Mit dieser Lotte ist Julius Schultheiß eine Figur gelungen, die man nicht oft sieht im deutschen Kino. Eine junge Frau, die rülpst und trinkt, die kokst und ziemlich rüpelig wirkt. Die Bindungen scheut wie der Teufel das Weihwasser und bei der man sich auch fragt, wer sich überhaupt an sie binden will. Nach einem Streit mit ihrem Freund packt sie sofort ihren Koffer und ertelefoniert sich die nächste Schlafgelegenheit, bei einer Freundin aus Jugendzeiten. Und so wirkt sie auch ein bisschen: als wollte sie mit Ende 30 der eigenen Jugend und der Utopie eines ungebundenen Lebens hinterherlaufen.

Aber es gibt auch die andere, geerdete Lotte. Sie ist Krankenschwester – wenn sie auch ständig zu spät kommt – und hilft auch in der Nachbarschaft, wenn es dort einen Verletzten gibt. Zum Beispiel in der Kneipe. Dort trifft sie ihren Exfreund Marcel wieder und versorgt seine Wunde. Sie wird ihn bald noch einmal wiedersehen, als er in ihrem Krankenhaus seine Tochter besucht, die einen Unfall mit ihrem Mofa hatte. Es ist auch ihre Tochter, wie sich herausstellt, die Lotte zurückgelassen hatte. Aber mit ausführlichen Erklärungen über das Wie und Warum hält sich der Film zum Glück wenig auf.
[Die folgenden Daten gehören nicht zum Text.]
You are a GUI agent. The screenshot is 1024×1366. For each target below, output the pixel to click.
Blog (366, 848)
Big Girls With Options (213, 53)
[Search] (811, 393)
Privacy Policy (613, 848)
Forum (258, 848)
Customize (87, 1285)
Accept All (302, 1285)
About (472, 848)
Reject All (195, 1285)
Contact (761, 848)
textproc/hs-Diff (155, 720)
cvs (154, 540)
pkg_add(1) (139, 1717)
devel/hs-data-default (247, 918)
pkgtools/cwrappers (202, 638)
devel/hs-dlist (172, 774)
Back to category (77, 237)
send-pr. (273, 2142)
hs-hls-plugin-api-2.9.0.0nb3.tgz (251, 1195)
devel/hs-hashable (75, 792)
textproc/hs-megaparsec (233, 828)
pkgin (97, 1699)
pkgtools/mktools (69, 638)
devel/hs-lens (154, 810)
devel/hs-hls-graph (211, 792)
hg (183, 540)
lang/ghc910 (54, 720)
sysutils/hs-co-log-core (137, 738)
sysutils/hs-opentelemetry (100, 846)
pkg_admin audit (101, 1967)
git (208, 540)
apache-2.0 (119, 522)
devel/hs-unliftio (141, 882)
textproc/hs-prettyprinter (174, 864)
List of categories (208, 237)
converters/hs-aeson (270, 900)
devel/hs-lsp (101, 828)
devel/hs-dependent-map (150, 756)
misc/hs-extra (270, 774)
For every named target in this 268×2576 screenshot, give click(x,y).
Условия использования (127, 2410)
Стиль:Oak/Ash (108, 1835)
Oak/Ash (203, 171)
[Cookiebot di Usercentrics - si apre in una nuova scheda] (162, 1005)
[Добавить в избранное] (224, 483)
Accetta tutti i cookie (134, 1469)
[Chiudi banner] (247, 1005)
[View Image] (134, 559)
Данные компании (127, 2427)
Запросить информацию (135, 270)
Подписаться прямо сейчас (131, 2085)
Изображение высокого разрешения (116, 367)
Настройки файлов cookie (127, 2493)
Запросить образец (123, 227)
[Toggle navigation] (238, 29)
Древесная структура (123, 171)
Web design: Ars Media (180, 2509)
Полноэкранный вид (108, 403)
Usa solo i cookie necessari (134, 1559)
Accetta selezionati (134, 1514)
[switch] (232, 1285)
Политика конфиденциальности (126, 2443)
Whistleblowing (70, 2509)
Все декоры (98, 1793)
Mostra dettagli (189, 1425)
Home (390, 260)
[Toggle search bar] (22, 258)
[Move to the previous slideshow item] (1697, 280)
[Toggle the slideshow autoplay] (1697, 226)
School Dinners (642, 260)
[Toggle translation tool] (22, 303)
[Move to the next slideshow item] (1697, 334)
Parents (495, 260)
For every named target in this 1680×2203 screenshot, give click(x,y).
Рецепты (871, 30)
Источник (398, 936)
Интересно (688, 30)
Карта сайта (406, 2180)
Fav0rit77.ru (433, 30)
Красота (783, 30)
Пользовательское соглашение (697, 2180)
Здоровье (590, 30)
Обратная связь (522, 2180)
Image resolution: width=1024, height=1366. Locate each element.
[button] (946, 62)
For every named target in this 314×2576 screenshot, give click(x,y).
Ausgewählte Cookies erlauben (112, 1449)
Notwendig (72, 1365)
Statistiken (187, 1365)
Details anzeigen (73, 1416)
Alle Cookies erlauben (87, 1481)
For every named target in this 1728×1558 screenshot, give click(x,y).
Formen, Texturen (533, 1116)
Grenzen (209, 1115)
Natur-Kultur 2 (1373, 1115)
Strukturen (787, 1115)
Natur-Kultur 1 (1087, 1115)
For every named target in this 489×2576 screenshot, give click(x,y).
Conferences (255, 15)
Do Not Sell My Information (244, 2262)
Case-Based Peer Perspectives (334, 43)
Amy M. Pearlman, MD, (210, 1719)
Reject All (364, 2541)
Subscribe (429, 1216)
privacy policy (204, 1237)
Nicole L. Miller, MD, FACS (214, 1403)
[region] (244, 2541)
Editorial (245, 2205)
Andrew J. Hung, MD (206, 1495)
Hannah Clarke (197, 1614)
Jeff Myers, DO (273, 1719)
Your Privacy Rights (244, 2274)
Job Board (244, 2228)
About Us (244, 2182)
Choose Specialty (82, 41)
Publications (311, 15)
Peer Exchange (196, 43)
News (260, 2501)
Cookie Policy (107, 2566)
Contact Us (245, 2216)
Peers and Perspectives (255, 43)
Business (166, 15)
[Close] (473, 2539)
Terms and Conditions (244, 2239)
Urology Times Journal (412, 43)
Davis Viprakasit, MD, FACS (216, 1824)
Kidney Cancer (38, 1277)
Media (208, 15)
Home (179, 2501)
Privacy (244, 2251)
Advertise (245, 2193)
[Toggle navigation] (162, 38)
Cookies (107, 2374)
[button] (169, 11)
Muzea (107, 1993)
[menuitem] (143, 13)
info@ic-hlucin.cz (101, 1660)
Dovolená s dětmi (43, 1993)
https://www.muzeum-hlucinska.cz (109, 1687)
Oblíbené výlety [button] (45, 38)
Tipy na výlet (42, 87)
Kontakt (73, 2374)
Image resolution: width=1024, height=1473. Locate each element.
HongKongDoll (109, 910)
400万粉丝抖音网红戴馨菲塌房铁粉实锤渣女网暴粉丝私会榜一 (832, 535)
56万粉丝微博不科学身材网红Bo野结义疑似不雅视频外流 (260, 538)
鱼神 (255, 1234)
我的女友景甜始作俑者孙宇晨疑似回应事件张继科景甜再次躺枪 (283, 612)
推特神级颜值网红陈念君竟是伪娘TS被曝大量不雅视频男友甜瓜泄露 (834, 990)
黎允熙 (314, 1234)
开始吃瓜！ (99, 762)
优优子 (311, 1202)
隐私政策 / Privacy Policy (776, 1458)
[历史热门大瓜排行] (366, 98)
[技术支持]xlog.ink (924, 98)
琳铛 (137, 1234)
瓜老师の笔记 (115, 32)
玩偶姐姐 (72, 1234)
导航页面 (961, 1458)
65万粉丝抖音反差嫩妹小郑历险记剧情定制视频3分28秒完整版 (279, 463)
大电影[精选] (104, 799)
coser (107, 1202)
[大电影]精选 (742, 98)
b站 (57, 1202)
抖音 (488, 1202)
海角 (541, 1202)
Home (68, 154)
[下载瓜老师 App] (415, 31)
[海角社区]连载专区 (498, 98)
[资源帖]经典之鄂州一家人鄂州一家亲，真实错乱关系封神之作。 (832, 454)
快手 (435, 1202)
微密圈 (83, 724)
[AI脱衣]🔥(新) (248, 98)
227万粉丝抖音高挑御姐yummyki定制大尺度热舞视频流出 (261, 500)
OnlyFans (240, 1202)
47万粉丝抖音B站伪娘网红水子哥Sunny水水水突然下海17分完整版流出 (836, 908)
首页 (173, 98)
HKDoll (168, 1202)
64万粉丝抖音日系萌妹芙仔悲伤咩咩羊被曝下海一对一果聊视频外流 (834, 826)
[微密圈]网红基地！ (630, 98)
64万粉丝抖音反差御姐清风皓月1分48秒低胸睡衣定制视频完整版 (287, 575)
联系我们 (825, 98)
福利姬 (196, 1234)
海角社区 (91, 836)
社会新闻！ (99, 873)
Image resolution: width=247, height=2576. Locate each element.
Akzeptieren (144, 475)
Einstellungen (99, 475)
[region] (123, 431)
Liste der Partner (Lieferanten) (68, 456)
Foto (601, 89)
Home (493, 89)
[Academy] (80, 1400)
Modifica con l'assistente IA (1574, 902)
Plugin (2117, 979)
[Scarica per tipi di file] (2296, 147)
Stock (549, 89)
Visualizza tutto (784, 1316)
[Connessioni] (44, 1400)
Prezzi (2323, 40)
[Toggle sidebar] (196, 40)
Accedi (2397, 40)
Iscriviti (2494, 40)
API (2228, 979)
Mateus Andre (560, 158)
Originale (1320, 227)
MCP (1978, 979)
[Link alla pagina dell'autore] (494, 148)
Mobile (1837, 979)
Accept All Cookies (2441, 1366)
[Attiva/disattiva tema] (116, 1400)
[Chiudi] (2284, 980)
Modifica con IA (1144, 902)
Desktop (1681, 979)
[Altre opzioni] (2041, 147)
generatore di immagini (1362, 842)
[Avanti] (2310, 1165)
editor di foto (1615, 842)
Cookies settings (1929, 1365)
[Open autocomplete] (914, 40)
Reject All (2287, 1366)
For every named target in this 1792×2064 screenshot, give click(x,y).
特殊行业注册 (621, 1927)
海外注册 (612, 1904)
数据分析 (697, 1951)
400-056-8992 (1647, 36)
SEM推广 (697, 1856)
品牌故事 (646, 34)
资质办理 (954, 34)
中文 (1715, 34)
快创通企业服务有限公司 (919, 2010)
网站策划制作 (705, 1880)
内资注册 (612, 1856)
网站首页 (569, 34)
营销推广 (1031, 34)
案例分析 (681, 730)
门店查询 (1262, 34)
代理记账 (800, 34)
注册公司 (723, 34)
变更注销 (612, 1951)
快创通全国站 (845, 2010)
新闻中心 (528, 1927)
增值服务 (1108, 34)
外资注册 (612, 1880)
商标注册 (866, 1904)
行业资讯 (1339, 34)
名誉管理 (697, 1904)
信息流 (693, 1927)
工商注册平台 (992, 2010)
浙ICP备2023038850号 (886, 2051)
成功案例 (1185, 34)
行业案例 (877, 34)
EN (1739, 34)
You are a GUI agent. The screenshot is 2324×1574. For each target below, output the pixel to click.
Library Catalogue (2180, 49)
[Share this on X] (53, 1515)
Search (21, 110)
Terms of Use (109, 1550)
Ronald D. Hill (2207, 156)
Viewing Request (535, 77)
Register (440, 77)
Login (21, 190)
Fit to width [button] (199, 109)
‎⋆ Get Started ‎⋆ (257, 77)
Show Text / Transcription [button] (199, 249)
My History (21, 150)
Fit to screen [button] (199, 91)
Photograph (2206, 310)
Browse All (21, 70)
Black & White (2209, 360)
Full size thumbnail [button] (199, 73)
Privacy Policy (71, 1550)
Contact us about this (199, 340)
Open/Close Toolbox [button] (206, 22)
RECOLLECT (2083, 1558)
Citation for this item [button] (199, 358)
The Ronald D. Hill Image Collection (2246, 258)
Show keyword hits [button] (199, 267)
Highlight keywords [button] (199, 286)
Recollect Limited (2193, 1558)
Nur einmal, als er am Schluss mit etwas Küchentischpsychologie Lottes schwierige Mutterbeziehung thematisiert. 

Tochter Greta stellt ihrer Mutter nach, die mittlerweile in einer Fahrradwerkstatt wohnt, und zieht zu ihr. Diese Mutter-Tochter-Annäherung ist das eigentliche Zentrum des Films, teilweise ein brachiales Initiationsprogramm in den Clubs und Straßen von Berlin und doch atmosphärisch und subtil erzählt. Einmal kocht Greta ein Abendessen, mit Kerzen auf dem Couchtisch. Aber Lotte schnappt sich einfach ihren Teller, holt erst mal ein Bier aus dem Kühlschrank (für sich) und futtert dann alles im Stehen weg. Immerhin schmeckt es ihr. 

»Lotte« ist ein echter Independent-Film, vom Regisseur und durch Crowdfunding finanziert, gedreht für etwas mehr als 10 000 Euro on location in Berlin. Die großartige Karin Hanczewski, die die Lotte verkörpert und ansonsten im Dresden-»Tatort« ermittelt, hat ihre Gage zurückgestellt. Was ja normalerweise heißt: umsonst gearbeitet. Es gelingt ihr das Porträt einer Frau mit einer unterschwelligen Aggressivität, die damit aber auch etwas verteidigt: die Freiheit, die sie nicht bereit ist aufzugeben. Außer vielleicht für ihre Tochter.

Meinung zum Thema

Kommentare

Vier Sternchen hätte ich dem Film auch gegegben. Ein weiterer Beweis dafür, dass auch ohne großes Budget sehenswerte Filme entstehen können. Ich wünsche dem Filmteam auf jeden Fall viele Zuschauer, damit sie nicht auf den Filmkosten sitzen bleiben. Allzuviele Gelegenheiten, den Film im Kino zu sehen, wird es ja möglicherweise nicht geben...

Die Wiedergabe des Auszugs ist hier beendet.